REQUESTS:
**a)** Repeat the article on Washington, D.C. neighborhood names from "How 8 Washington, D.C." to "is no longer.".
**b)** Pick up the article on Washington, D.C. neighborhood names after its final sentence and write the next few paragraphs in the same style.

How 8 Washington, D.C. Neighborhoods Got Their Names 

iStock
iStock

Most people know that Washington, D.C. is packed with historic buildings, but its neighborhood names reflect a more intimate history that sometimes dates back all the way to the city's origins on the banks of the Potomac. Here are the stories behind a few of the District’s neighborhood names, plus a bonus story of one distinctively named neighborhood that is no longer.

1. ANACOSTIA

Anacostia gets its musical name from an Anglicization. In 1608, Captain John Smith made his first Chesapeake Bay voyage, sailing up the bay and exploring its many inlets and rivers. One of them led him to a village of Nactochtank people—one of many tribes that inhabited the region and used its rivers and plains for food and trading. As European traders kept coming to the region, someone Anglicized anaquash(e)tan(i)k, the Nacotchtank word for village or trading center, as Anacostia. The name stuck among white settlers, and despite being briefly named Uniontown, Anacostia is known by that name to this day.

2. KALORAMA

Another one of Washington’s most sonorous place names comes from Greek. In 1807, a poet named Joel Barlow moved into a house with some seriously sweet views of the newly built White House and Capitol. He nicknamed it Kalorama—“beautiful view” in Greek.

(Click-target data)
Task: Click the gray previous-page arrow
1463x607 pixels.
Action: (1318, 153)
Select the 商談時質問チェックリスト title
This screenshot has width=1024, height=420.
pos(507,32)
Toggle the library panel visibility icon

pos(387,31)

...

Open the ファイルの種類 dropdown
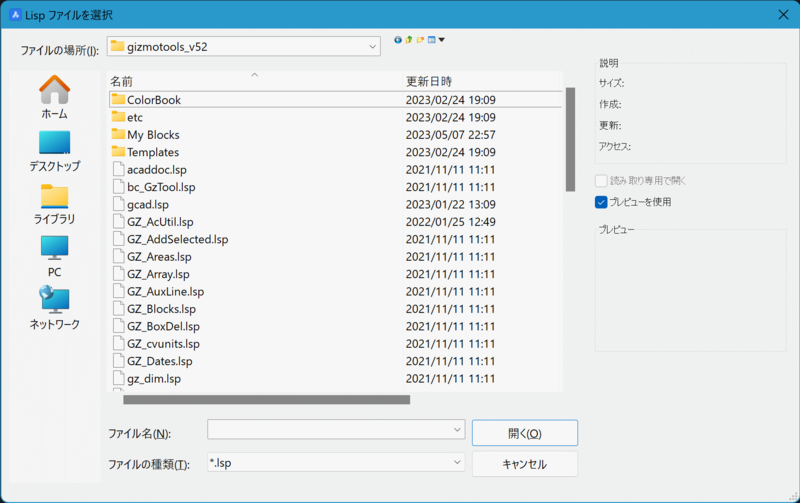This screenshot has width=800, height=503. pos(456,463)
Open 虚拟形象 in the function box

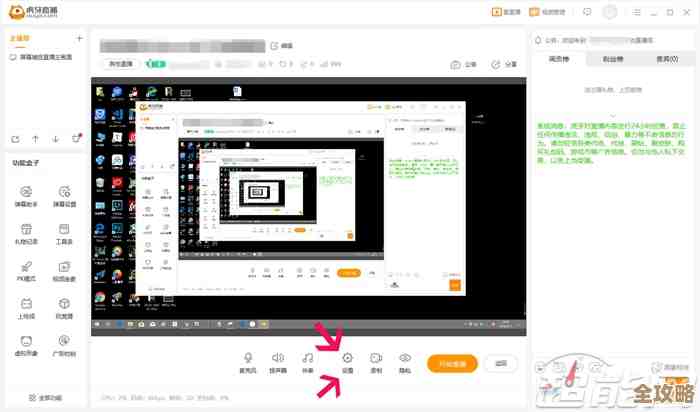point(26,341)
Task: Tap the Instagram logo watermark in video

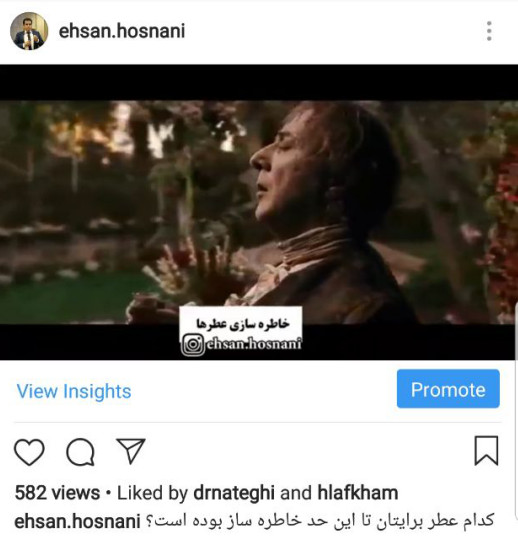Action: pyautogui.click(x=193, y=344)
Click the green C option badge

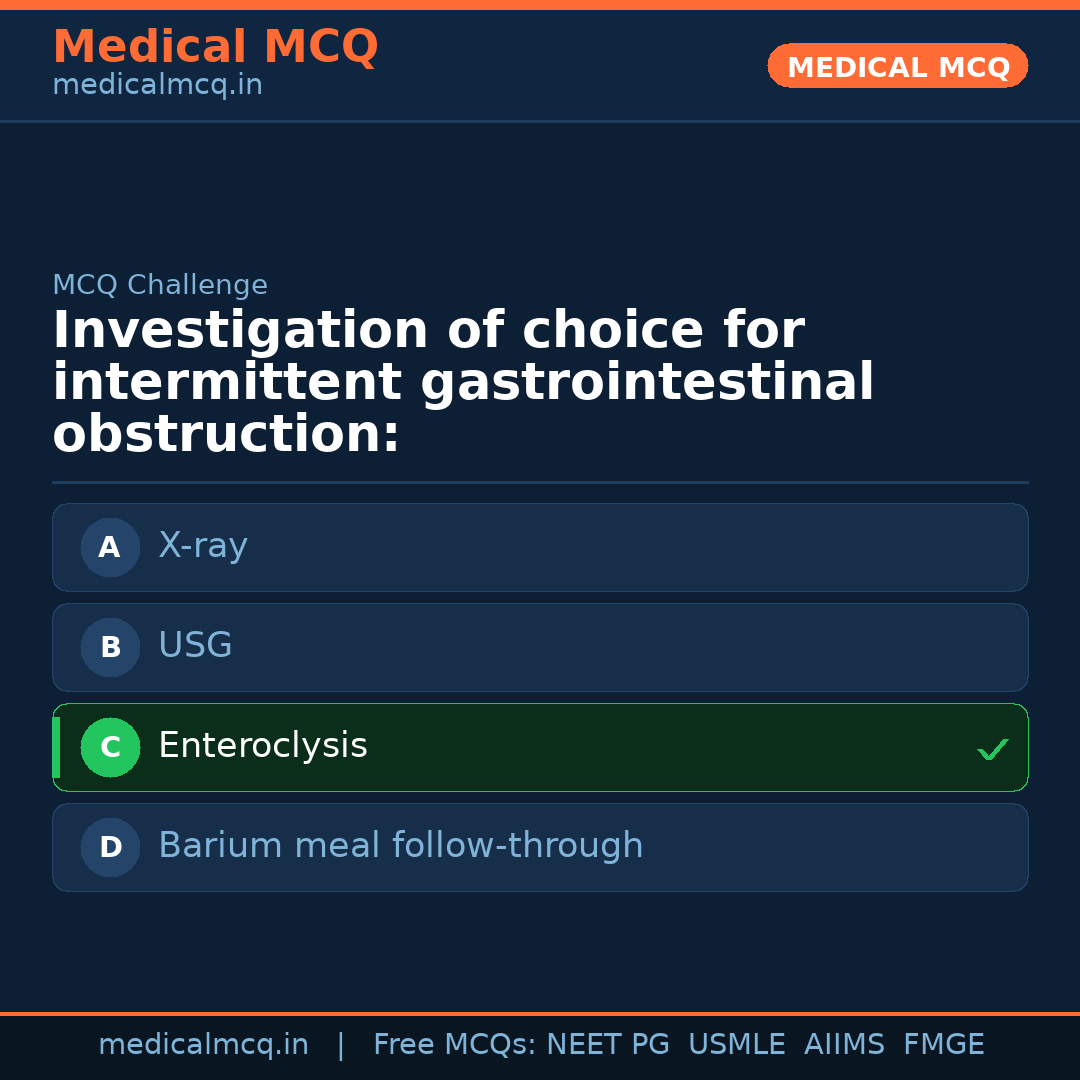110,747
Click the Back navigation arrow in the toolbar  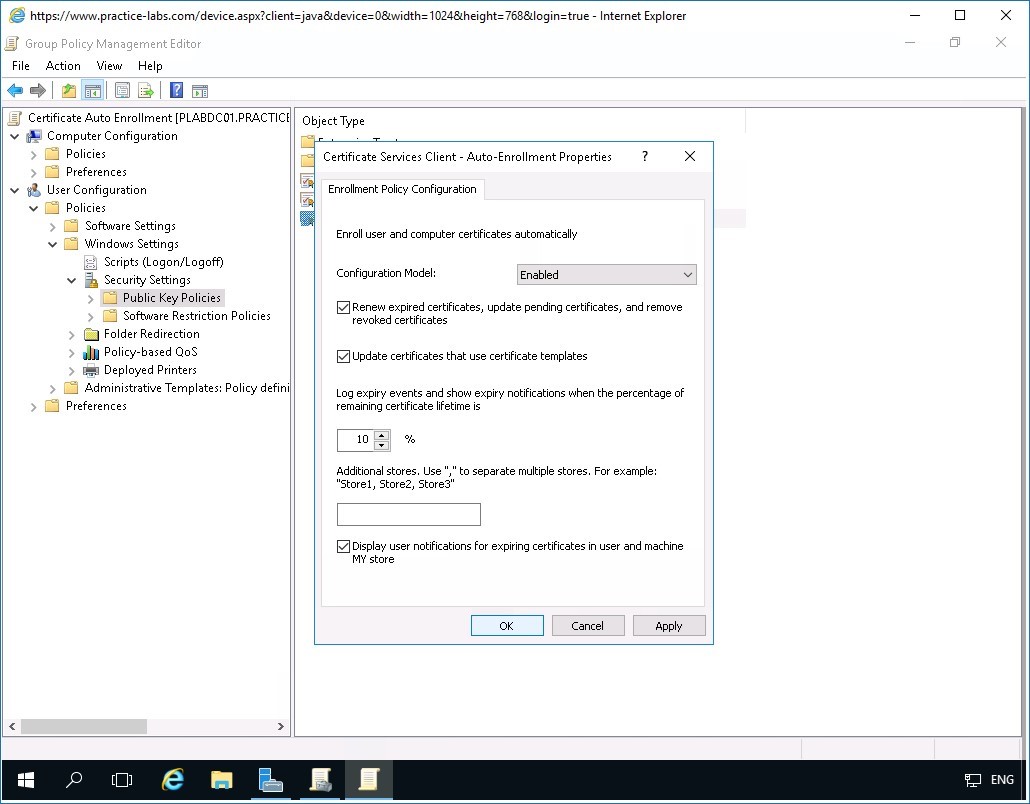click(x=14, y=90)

ANSWER LIST:
**a)**
How 8 Washington, D.C. Neighborhoods Got Their Names 

iStock
iStock

Most people know that Washington, D.C. is packed with historic buildings, but its neighborhood names reflect a more intimate history that sometimes dates back all the way to the city's origins on the banks of the Potomac. Here are the stories behind a few of the District’s neighborhood names, plus a bonus story of one distinctively named neighborhood that is no longer.

**b)**
3. PLEASANT PLAINS

Awesome views apparently abounded in old Washington. In the 1700s, a farmer named James Holmead bought a huge tract of undeveloped land in what was then Maryland. The family named part of their estate “Pleasant Plains,” and it stuck. The Holmead family loved dramatic estate names—other properties included James’s Park and the fancifully named “Widow’s Mite.” Pleasant Plains was eventually divvied up, and part of the estate was turned into a luxury suburb called Mt. Pleasant. James’s son, Anthony, also opened a burial ground that has since gone defunct.

4. FOGGY BOTTOM

The Foggy Bottom Metro station.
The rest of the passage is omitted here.